Question

If a pipe drained the water from a semi-spherical tank filled with water at the rate of $3 \dfrac{4}{7}$ litres per second, how much time will the pipe take to drain half of the water of the tank if the diameter of the tank is 3 m?

Hint:

Always convert all measurements into consistent units before calculation (metres to litres or cm³ to litres) and use the correct geometric formula for volume.

Answer 1

Step 1: Given data.
Diameter of the tank $= 3 \, \text{m}$
Radius $r = \frac{3}{2} = 1.5 \, \text{m}$
Rate of draining water $= 3 \dfrac{4}{7} = \frac{25}{7} \, \text{litres per second}$
We have to find the time to drain half of the tank.
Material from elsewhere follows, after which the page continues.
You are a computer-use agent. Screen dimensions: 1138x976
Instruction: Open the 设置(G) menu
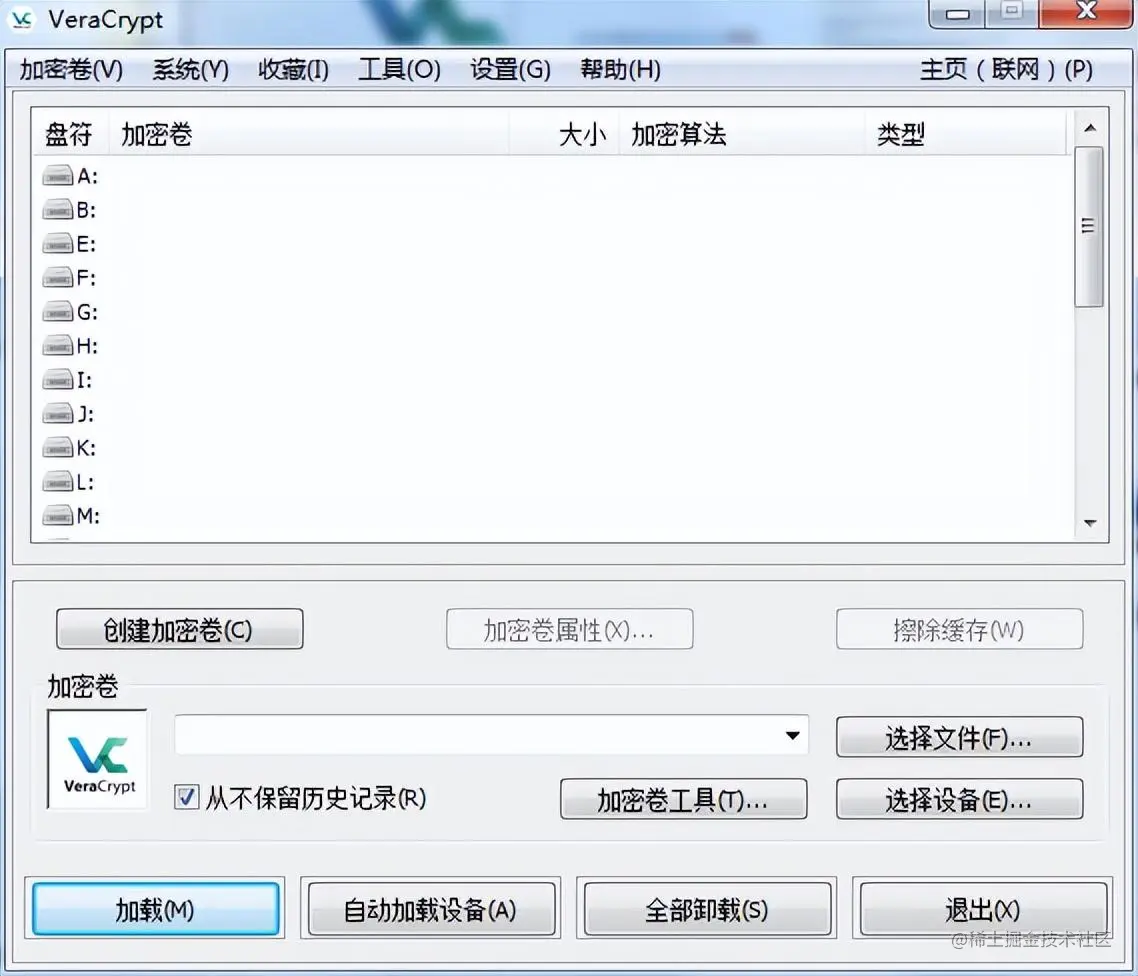(510, 70)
Step 2: Volume of a hemisphere.
\[ V = \frac{2}{3}\pi r^3 \] Substitute $r = 1.5 \, \text{m} = 150 \, \text{cm}$: Convert volume into litres. 1 m³ = 1000 litres. \[ V = \frac{2}{3}\pi (1.5)^3 = \frac{2}{3} \times 3.14 \times 3.375 = 7.07 \, \text{m}^3 \] \[ V = 7.07 \times 1000 = 7070 \, \text{litres} \] Step 3: Half of the volume.
\[ \text{Half volume} = \frac{7070}{2} = 3535 \, \text{litres} \]
Step 4: Find the time to drain.
\[ \text{Rate} = \frac{25}{7} \, \text{litres/second} \] \[ \text{Time} = \frac{\text{Volume}}{\text{Rate}} = \frac{3535}{\frac{25}{7}} = 3535 \times \frac{7}{25} = 990.8 \, \text{seconds} \] \[ \text{Time} = \frac{990.8}{60} = 16.5 \, \text{minutes (approx.)} \]
Step 5: Conclusion.
\[ \boxed{\text{Time required} = 16.5 \, \text{minutes (approx.)}} \]